• _Data for this task_
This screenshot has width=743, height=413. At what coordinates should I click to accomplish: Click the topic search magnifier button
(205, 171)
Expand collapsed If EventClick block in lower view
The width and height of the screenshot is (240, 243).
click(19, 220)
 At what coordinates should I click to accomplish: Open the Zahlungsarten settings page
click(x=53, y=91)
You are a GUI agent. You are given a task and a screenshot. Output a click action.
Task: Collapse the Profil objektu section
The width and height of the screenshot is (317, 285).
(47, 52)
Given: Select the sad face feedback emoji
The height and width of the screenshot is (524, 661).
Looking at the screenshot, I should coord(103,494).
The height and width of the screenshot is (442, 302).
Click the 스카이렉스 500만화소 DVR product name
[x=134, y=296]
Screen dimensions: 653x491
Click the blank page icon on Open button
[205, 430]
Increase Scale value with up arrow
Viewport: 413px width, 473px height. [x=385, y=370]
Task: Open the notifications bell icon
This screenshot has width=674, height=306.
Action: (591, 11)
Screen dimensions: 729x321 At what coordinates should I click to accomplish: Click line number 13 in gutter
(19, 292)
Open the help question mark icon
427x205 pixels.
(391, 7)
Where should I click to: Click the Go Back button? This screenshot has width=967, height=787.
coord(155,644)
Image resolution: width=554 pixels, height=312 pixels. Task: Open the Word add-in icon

• _What is needed_
Repeat exactly the lines above, starting with the line that contains "Task: Collapse the Profil objektu section" and ending with the last line, both included, and nothing else.

• _Task response_
Task: Collapse the Profil objektu section
The width and height of the screenshot is (317, 285).
(47, 52)
Given: Select the sad face feedback emoji
The height and width of the screenshot is (524, 661).
Looking at the screenshot, I should coord(103,494).
The height and width of the screenshot is (442, 302).
Click the 스카이렉스 500만화소 DVR product name
[x=134, y=296]
Screen dimensions: 653x491
Click the blank page icon on Open button
[205, 430]
Increase Scale value with up arrow
Viewport: 413px width, 473px height. [x=385, y=370]
Task: Open the notifications bell icon
This screenshot has width=674, height=306.
Action: (591, 11)
Screen dimensions: 729x321 At what coordinates should I click to accomplish: Click line number 13 in gutter
(19, 292)
Open the help question mark icon
427x205 pixels.
(391, 7)
Where should I click to: Click the Go Back button? This screenshot has width=967, height=787.
coord(155,644)
Image resolution: width=554 pixels, height=312 pixels. Task: Open the Word add-in icon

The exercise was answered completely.